Company terminated me from Practicum because they made a slippery slope fallacy out of an honest mistake.
Full story and context:
I've been (or was) enrolling in an accounting program at a local business school. The reason why was because I believed the credentials I would receive after graduating would give me substantial leverage in getting a job in the industry. I've passed all my required courses, but the only thing in my way was my 140-hour Practicum, and that's when complications begin to arise. The first company I did Practicum with ghosted me after leaving home sick early, subsequently leading to my first withdrawal. The second company terminated me for arriving late too many times, but that was on me. The college's policy goes like this: If I were to get withdrawn three times, I won't be able to graduate and lose my chance of getting those credentials. So knowing this is my last chance to graduate, I got to do Practicum for a third company and tried my utmost to fulfill those hours and graduate.

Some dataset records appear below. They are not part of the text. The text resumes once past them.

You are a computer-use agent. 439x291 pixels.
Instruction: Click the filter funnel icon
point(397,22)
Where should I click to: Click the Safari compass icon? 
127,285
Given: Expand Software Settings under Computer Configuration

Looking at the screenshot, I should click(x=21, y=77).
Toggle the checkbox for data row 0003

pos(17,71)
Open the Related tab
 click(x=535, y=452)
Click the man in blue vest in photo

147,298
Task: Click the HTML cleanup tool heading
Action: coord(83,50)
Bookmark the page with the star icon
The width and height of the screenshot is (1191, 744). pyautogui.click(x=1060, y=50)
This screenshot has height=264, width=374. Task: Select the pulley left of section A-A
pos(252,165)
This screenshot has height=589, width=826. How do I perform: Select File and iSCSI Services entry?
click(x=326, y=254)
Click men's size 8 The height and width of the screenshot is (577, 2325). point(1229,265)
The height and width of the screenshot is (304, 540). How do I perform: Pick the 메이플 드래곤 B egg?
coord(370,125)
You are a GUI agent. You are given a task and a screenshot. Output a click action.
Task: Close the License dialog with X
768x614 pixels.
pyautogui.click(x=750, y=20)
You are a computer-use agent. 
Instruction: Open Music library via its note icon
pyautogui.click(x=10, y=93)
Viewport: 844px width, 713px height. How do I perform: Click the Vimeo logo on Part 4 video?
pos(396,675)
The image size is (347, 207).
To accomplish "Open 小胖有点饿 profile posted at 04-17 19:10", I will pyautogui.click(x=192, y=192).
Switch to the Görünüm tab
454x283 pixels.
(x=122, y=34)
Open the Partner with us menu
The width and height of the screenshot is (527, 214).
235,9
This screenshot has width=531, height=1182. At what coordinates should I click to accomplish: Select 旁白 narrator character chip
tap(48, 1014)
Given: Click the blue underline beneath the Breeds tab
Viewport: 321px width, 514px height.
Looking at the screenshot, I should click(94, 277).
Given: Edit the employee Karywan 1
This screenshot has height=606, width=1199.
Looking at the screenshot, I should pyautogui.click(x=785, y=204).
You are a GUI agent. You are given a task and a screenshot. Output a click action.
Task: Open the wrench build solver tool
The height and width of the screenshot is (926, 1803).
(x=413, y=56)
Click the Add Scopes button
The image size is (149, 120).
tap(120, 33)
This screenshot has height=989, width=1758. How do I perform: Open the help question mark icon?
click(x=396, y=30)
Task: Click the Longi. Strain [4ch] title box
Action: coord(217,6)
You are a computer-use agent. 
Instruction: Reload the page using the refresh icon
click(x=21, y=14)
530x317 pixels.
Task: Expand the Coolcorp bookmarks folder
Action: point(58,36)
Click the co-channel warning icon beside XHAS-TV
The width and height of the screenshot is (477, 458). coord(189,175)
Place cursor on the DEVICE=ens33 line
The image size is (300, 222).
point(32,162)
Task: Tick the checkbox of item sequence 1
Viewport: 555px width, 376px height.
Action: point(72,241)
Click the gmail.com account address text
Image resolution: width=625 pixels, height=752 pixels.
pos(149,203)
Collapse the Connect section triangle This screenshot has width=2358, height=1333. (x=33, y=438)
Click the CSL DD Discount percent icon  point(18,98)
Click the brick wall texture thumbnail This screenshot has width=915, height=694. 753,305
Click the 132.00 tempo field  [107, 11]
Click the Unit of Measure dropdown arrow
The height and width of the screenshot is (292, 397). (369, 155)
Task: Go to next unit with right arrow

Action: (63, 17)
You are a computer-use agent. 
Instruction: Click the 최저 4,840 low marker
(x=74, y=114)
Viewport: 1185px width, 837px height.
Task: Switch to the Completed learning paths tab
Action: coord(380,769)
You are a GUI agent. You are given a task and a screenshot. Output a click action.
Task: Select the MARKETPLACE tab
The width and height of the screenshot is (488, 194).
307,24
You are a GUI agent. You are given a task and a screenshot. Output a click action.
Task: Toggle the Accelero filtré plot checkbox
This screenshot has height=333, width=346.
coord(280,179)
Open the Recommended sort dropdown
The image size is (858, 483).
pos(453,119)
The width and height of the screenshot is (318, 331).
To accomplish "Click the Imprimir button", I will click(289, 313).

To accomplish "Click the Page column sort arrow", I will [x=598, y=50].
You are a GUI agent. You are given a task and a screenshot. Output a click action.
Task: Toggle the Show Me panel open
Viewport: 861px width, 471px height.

But today, without thinking, I sent an email to everyone in the head office asking who's responsible for refilling the coffee dispenser in the lunchroom, and the supervisor called me out on it. You'd think that after acknowledging my mistake and agreeing not to do it again, it would be over right? Wrong. A minute after what was nothing more than an honest mistake, my supervisor told me I was being terminated, telling me that they think I'll eventually do the same thing with confidential company info and no longer trusts me. I don't know what part of "It was an honest mistake" and "It won't happen again" they didn't understand, but sending a short and simple email asking an innocent question to an entire department is tantamount to mass compromise apparently, because of the slippery slope fallacy these irrational people were pulling on me. The minuscule likelihood of me doing that shit knowing the consequences, my given situation with the college, and my moral compass, and ANY evidence (or none thereof) in my mistake and the email itself even REMOTELY suggesting that I would willingly do such a thing was never addressed, only that it's (technically) possible. And that's literally all that mattered to them regarding my unfair termination. And now that my employment with this company is history, so is my enrollment at the college, and now I'm back to where I started but with thousands of dollars in student debt, all over an honest mistake, in which the absolute worst-case scenario is no less than 2k employees nationwide being aware of an empty coffee maker in the head office's lunchroom. Unless a commercially sold Van Houtte coffee maker is considered confidential company property.
TL;DR: I was terminated because of the slippery slope fallacy over an honest mistake which wasn't even that big of a deal to begin with, and all that time and money spent on my education was for nothing.